Thatcher's government brought monetarist economics, an aggressive foreign policy, the privatisation of industry and a commitment to shrinking the state and empowering enterprise - or as her detractors had it, encouraging greed.
Her government was as transformative as it was divisive. Inflation was eventually tamed, but it was a ruinously painful process. Unemployment was also controlled, after a fashion, although it was entrenched for generations in those areas of the country where heavy industry was forcibly abandoned.
Victory in the Falklands was a tonic for the nation's self-importance, but it marked the end of Britain's ability to take unilateral military action overseas.
The sell-off of industry (and North Sea oil) certainly shrank the size of the state's broadest economic obligations, but the national budget was bloated, as is now apparent, by a permanently expanded welfare sector.
Most famously, Thatcher created a generation of home owners and a booming financial sector - the two factors that probably had the greatest direct effect on national prosperity until the crash of 1007/08.
Now, though, home owning is once again impossible for many young people, and the fact that Britain's economy is so reliant on the City seems increasingly a source of imbalance rather than strength.
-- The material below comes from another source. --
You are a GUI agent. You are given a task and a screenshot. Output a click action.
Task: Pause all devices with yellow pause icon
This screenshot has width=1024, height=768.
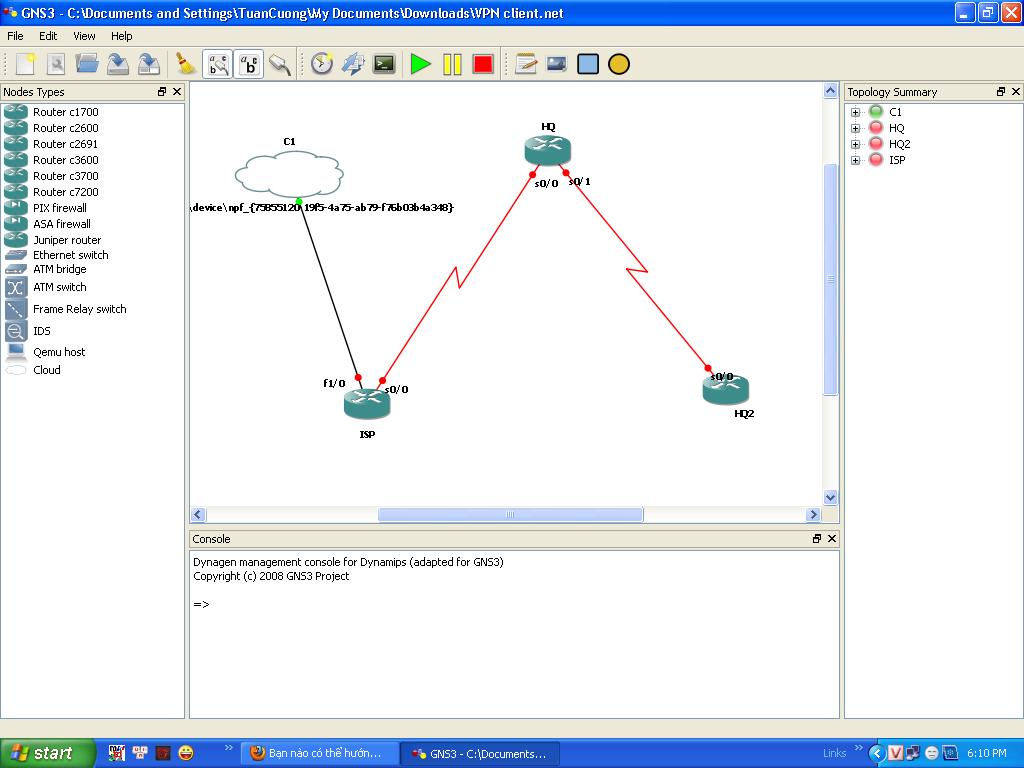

So the legacy of the Eighties is still stamped on Britain, for better or worse. To those who hated Thatcher and everything she stood for, she remains ther symbol of Tory heartlessness. Yet politically, Thatcher's way is now effectively the ecntre ground, and has been ever since 1997 when Blair, who was Labour's Thatcher, inherited power.
All this, and more, are all described in Bang! A History of Britain in the 1980s by Graham Stewart (pub Atlantic), an accomplished, politically minded history of a decade in which Britain was painfully reborn.